= GIVEN TEXT =
* * * *
By Adrian Knagg-Baugh

This tutorial aims to showcase use of the new Starnet++ integration available since Siril 1.2.0.

This tool meets the needs of users to be able to manipulate images from Starnet++ with Siril, including Pixel Math, the Star Recombination Tool and the Synthetic Star Tools.

New Siril Integration

Starnet++ Process

When to Remove Stars

Starnet++ User Interface and Options

The output files

Star Recombination

What about PixelMath?

My stars are terrible, can I save my image?

New Siril Integration #

In versions of Siril prior to 1.2.0 Starnet++ functionality was not integrated. A python script was available and covered here in a previous tutorial (now deleted), but it involved multiple additional dependencies, whereas the new integrated interface in 1.2.0 has no additional dependencies beyond requiring that Siril is compiled with libtiff support (this is the default, and if you are using packages your distribution will almost certainly have built it this way) and a working installation of Starnet++. Both v1 and v2 are supported.

Starnet++ Process #

Images from Siril pre-processing are usually in standard FITS/32bit format (though in some circumstances they may also be in FITS/16bit format).

However, the images usable by Starnet++ must be in TIFF/16bit format. They must therefore be converted.

Similarly, Starnet++ output images are in TIFF/16bit. If you want to benefit from Siril’s calculation precision, you have to convert them to FITS/32bit.

This format is also the only one supported by Siril’s PixelMath tool.

The new Starnet++ interface handles all the necessary image format conversion automatically. Unless the force 16 bit preference is set it will convert the output to 32 bit in order to be ready for increased precision calculations in subsequent processing.

The output image .fits FILTER headers are set to Starless and StarMask for the respective output files.

When to Remove Stars #

Starnet++ greatly prefers its input to have a midtone transfer function (MTF) autostretch applied - I speculate that this is how the data it was trained on was prepared. For this reason it is strongly recommended that you use Starnet++ before doing any custom stretching, and check the “Pre-stretch Linear Image” option.
* * * *
= WRITTEN TASK 1 =
Condense the Starnet++ tutorial's paragraph beginning "In versions of Siril prior to 1.2.0" into a short bulleted list that keeps its main facts.
= WRITTEN TASK 2 =
Resume the Starnet++ tutorial, starting right after its final sentence.
The listing after the Starnet++ tutorial isn't needed for this work.

= AVAILABLE DATA =
* * * *
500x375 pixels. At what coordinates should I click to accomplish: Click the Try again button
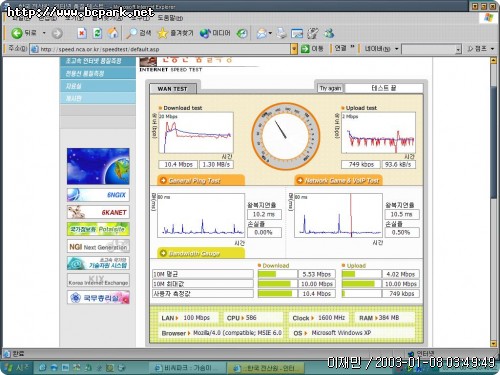[x=330, y=88]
* * * *
= EXPECTED OUTPUT 1 =
- Before Siril 1.2.0, Starnet++ was not integrated. A Python script offered the functionality but required multiple extra dependencies, and the tutorial that covered it has been deleted.
- The integrated interface in 1.2.0 adds no dependencies beyond two things: Siril compiled with libtiff support, which is the default and almost certainly how distribution packages are built, and a working Starnet++ installation.
- Both Starnet++ v1 and v2 are supported.

= EXPECTED OUTPUT 2 =
There is an exception detailed on the Starnet++ website

: if you find difficulty with Starnet removing parts of nebulae along with the stars, you may have better results by maually applying a different MTF (histogram) stretch and turning off the pre-stretch option in the Starnet++ dialog. Note that in this case, if you have further linear processing to do you will need to note the values of the lo, mid and hi MTF sliders and apply the inverse stretch manually using the Siril console command invmtf.

The Starnet++ website also states that if dealing with colour images, it is better to remove stars from the full colour image rather than splitting the image into channels and removing stars from each in turn. It is therefore recommended that if processing mono images, they are composited into RGB colour before running Starnet++.

Starnet++ User Interface and Options #

The Starnet++ GUI is shown below. Note that the stride input control is only shown when Use custom stride is checked: it is unchecked by default.

Starnet++ interface GUI

Starnet++ can also be called from the console or scripts using the following command syntax:

starnet [-stretch]

[-upscale]

[-stride=value]

[-nostarmask]

The options work as follows:

-stride Starnet++ has an option to set the stride used to divide the image into chunks for processing. Reducing the stride greatly increases the processing time and the author of Starnet++ strongly recommends leaving it at the default. Nevertheless, the option is made available.

-upscale There is an option to upscale the input image by a factor of 2. This is provided following guidance on the Starnet++ website stating that upscaling may help if problems are experienced removing stars that cover a very small number of pixels. The option defaults to off.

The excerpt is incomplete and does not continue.